Inside the White House, Bush strategists hope that the Democrats will overplay their hand, as the Republicans themselves did a decade ago. "This is in some ways a replay of the government shutdown," agreed one White House official who spoke on the condition of anonymity to discuss strategy. "The Republicans overreached at that point. I think that the Democrats will overreach [now]. We'll see."
Bush criticized yesterday the $20 billion in domestic spending that was added to the Senate bill. The nonmilitary spending includes $1.6 billion for flood and storm damage relief along the Gulf Coast, $2 billion to cover crop losses, $25 million for drought assistance, $820 million for low-income heating subsidies, and $75 million to repair the failing computer system at the Farm Service Agency.
"You know, all these matters may be important matters," Bush told the cattlemen. "They don't need to be loaded on to a bill that is an emergency spending bill for our troops."
"Not true," responded Sen. Barbara Boxer (D-Calif.), who called the spending package "a balanced bill that meets the needs of our people." Addressing Bush on the Senate floor, she said: "You're getting $102 billion" in military funding. "How about $20 billion for the needs here at home?"
One provision targeted by critics involves $100 million to pay for security at the 2008 Republican and Democratic conventions.
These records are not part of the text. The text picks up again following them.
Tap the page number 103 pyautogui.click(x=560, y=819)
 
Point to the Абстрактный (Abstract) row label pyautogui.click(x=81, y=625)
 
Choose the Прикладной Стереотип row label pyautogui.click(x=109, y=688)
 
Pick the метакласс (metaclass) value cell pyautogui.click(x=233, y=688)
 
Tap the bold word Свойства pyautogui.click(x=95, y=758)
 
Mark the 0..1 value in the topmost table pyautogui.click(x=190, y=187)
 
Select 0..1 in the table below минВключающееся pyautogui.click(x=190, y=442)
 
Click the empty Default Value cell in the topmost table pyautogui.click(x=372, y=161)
Sen. Norm Coleman (R-Minn.) defended the sum, calling the GOP convention in Minneapolis a "national security event."
Bush singled out $6.4 million in the House bill for House salaries and expense accounts. "I don't know what that is," the president said to laughter, "but it is not related to the war and protecting the United States of America."
The funds are actually for a highly classified upgrade of Capitol security that has been underway since the attacks of Sept. 11, 2001.
Bush also ridiculed a provision to conduct tours of the Capitol, another opportunity to jab at Congress. "There's $3.5 million for visitors to tour the Capitol and see for themselves how Congress works," Bush said, drawing laughter from the crowd. "I'm not kidding you."
Staff writer Peter Baker contributed to this report.